_TO DO_. Beginning with the line containing "This screenshot has width=896, height=678.", write out each line exactly through the end of the listing, and skip all pictures.

_INPUT DATA_.
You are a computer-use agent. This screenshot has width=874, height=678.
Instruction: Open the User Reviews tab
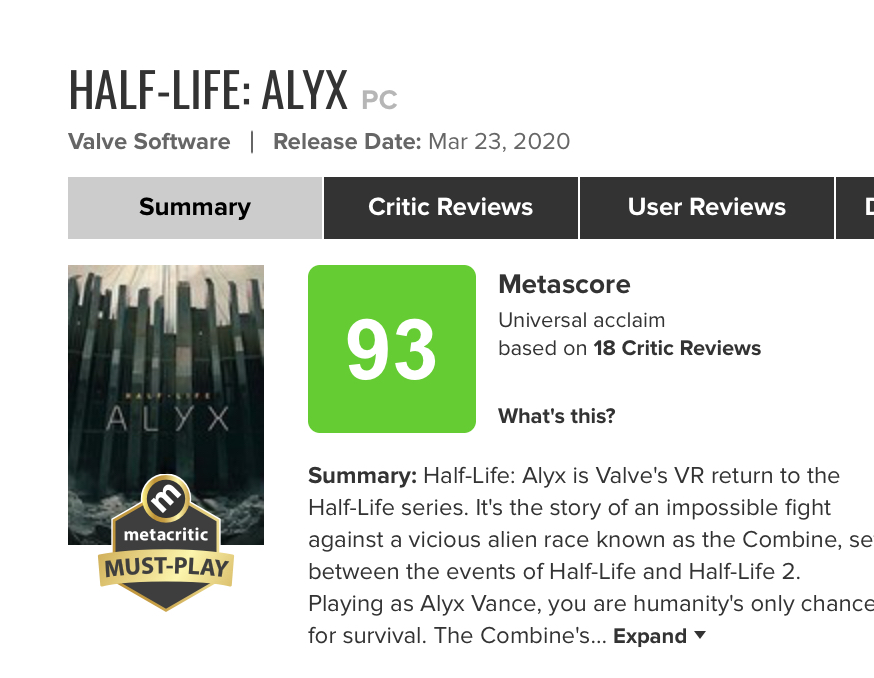[x=706, y=207]
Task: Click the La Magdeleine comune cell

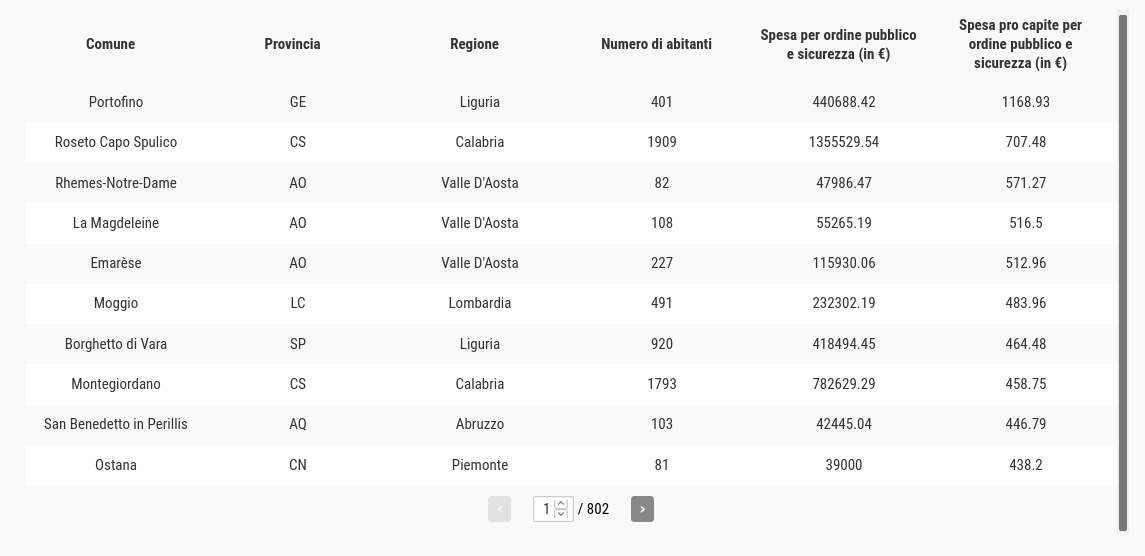Action: (x=115, y=223)
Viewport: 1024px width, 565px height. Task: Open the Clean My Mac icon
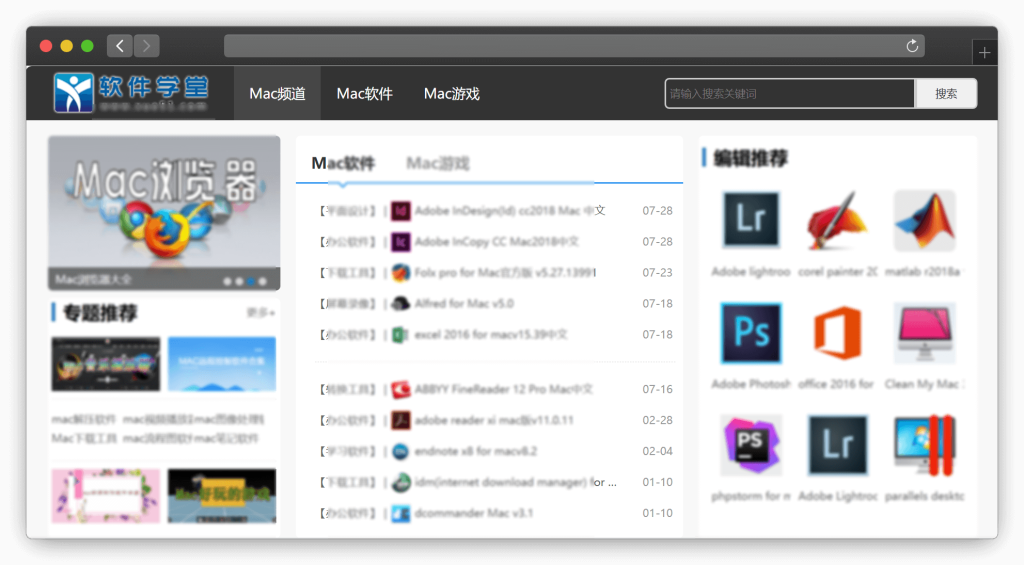[924, 333]
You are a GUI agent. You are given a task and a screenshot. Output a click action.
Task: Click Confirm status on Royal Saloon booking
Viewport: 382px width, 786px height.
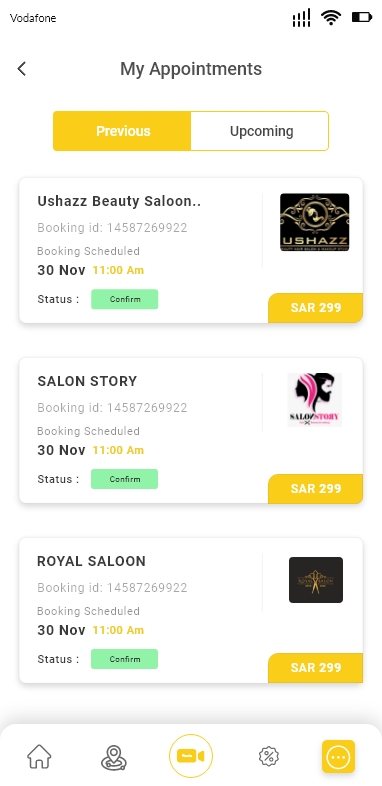(124, 659)
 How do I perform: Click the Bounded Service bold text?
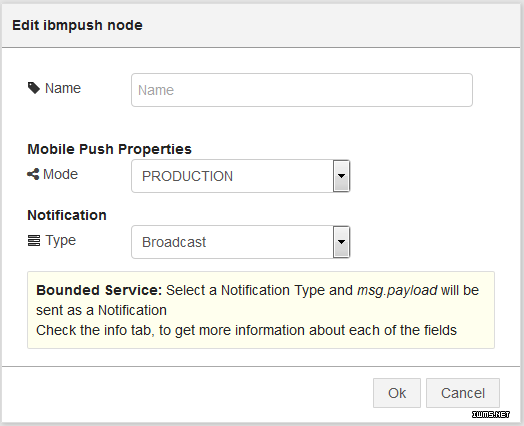pyautogui.click(x=99, y=290)
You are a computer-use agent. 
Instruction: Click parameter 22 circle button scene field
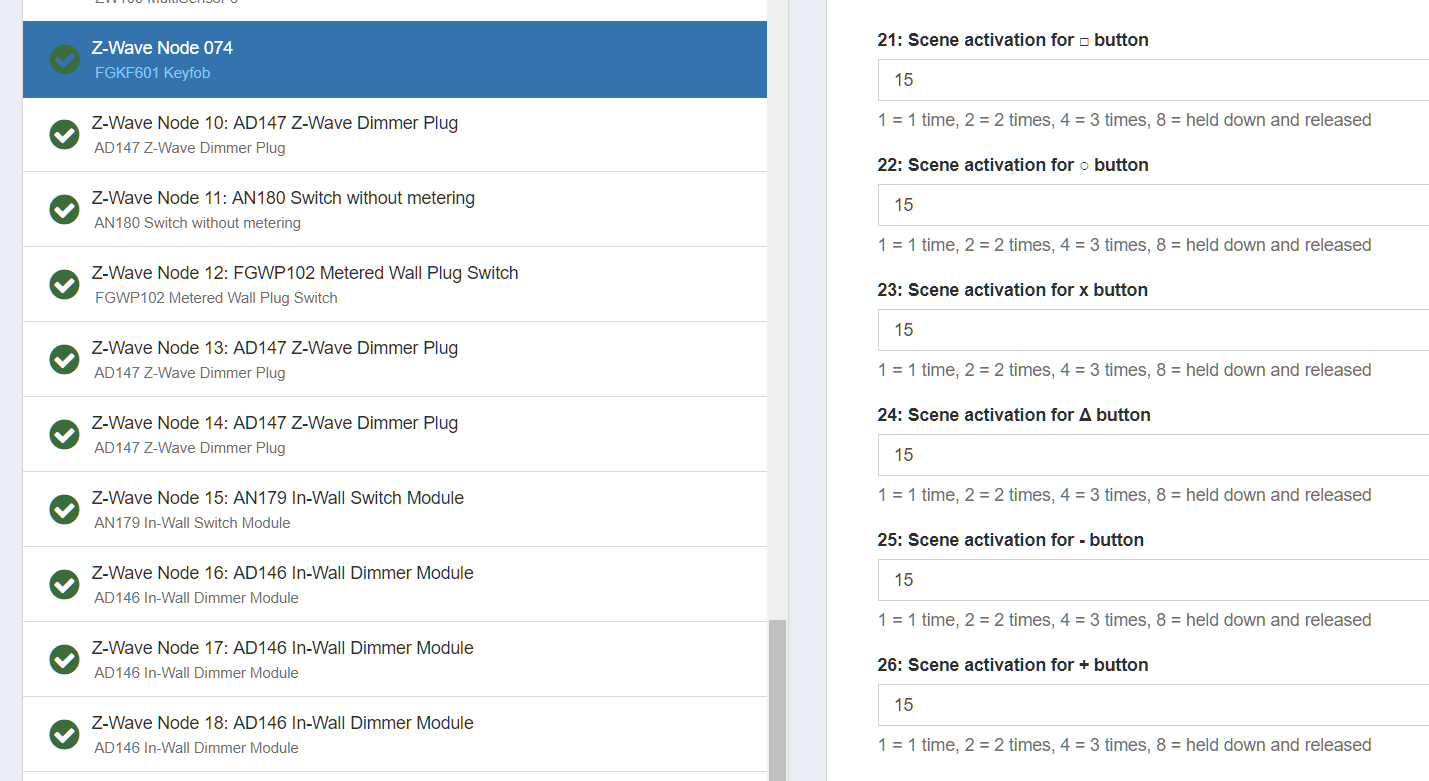click(1150, 205)
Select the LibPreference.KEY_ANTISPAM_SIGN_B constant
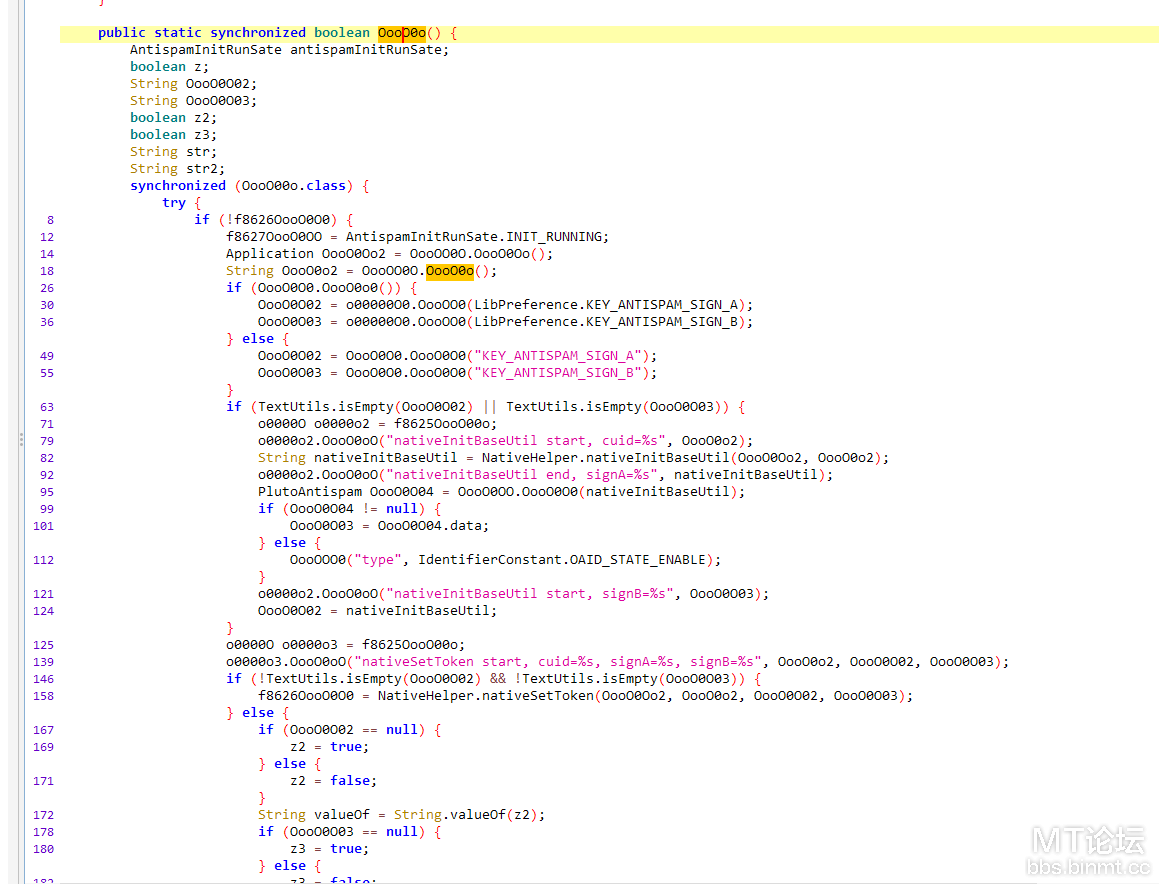The image size is (1159, 884). (606, 322)

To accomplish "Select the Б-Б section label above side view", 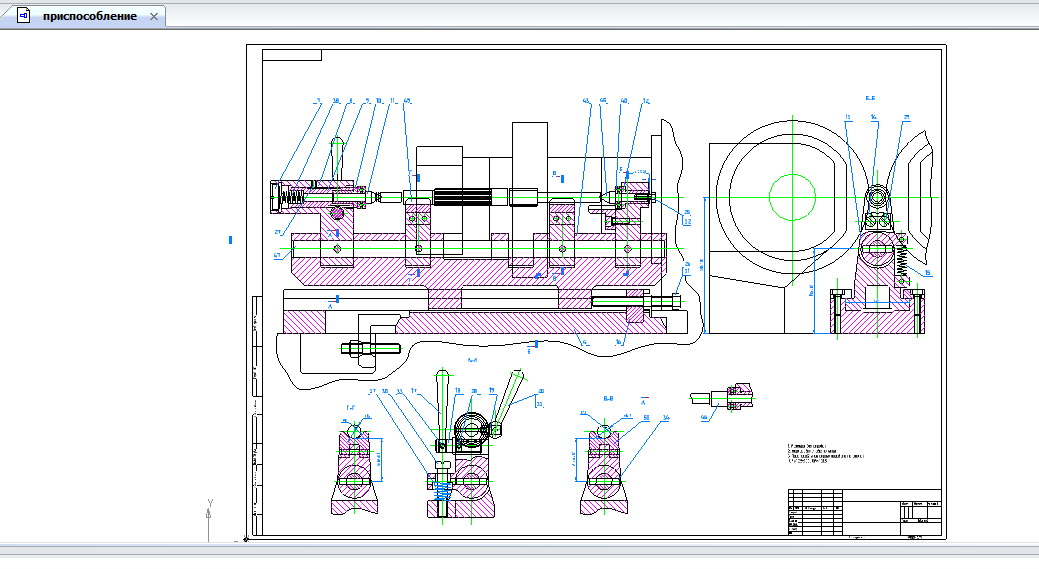I will click(x=870, y=98).
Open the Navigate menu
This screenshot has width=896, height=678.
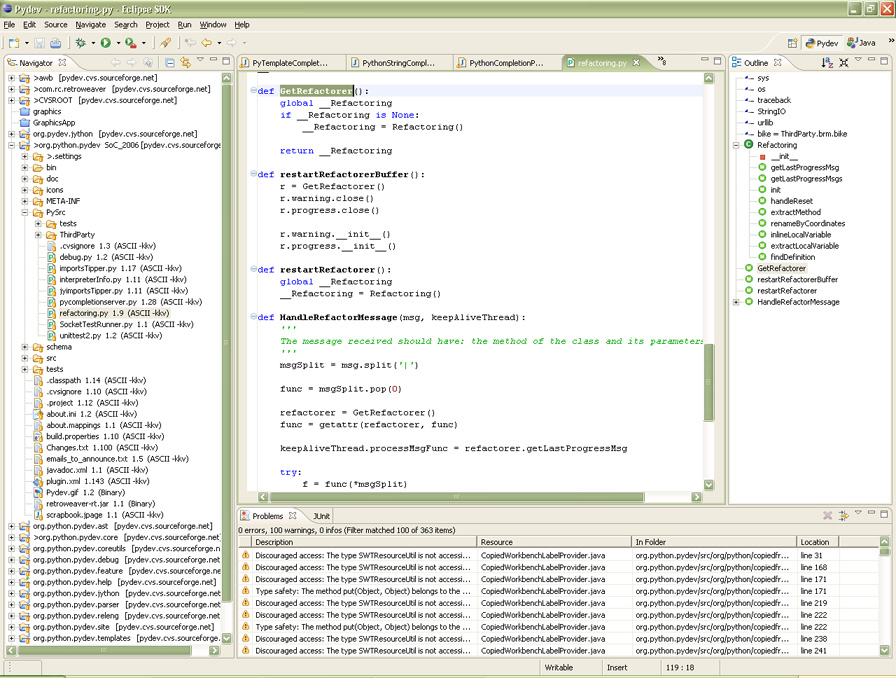[90, 24]
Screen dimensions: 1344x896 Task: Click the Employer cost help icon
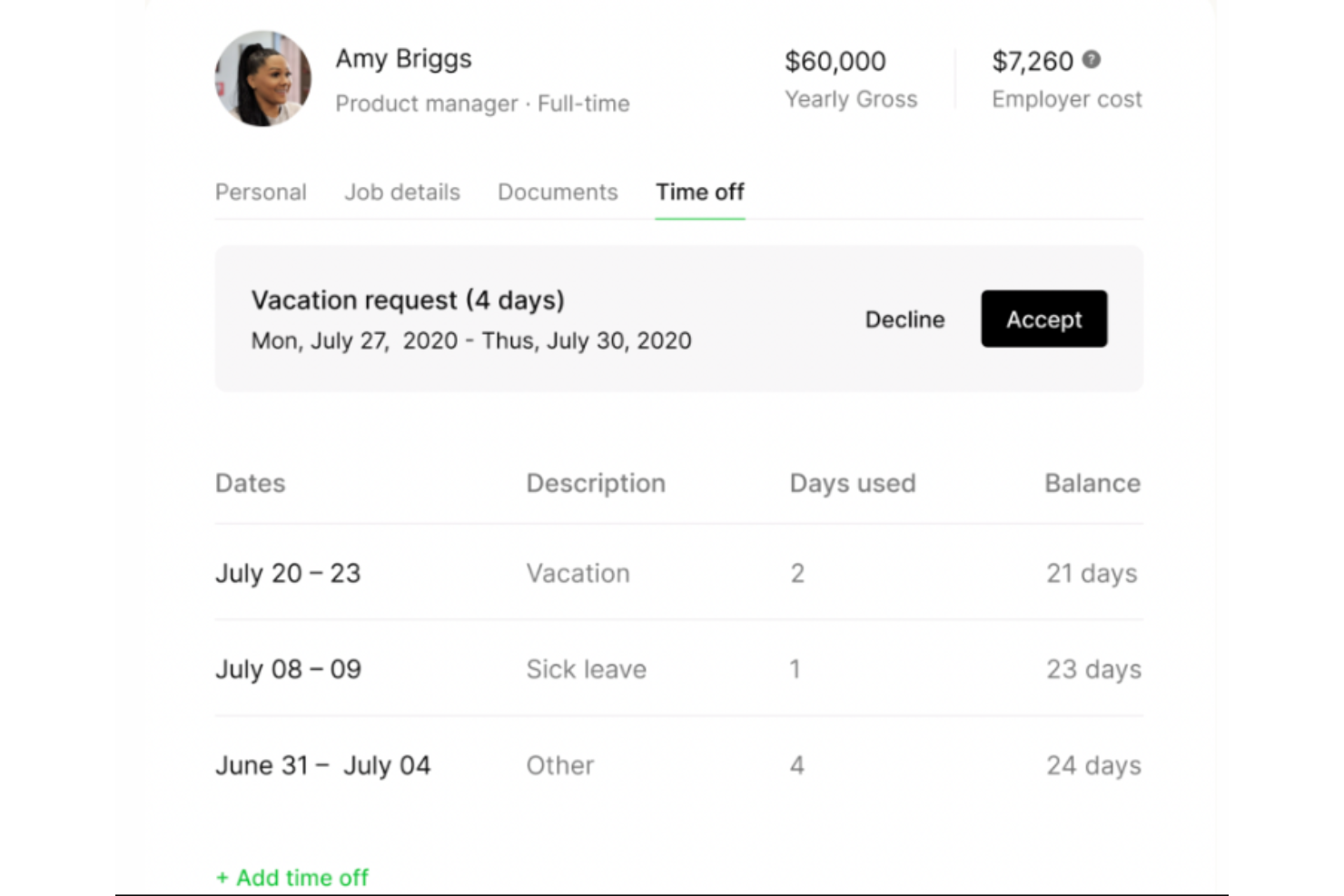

_ANSWER_.
This screenshot has width=896, height=678.
[90, 24]
Screen dimensions: 1344x896 Task: Click the Employer cost help icon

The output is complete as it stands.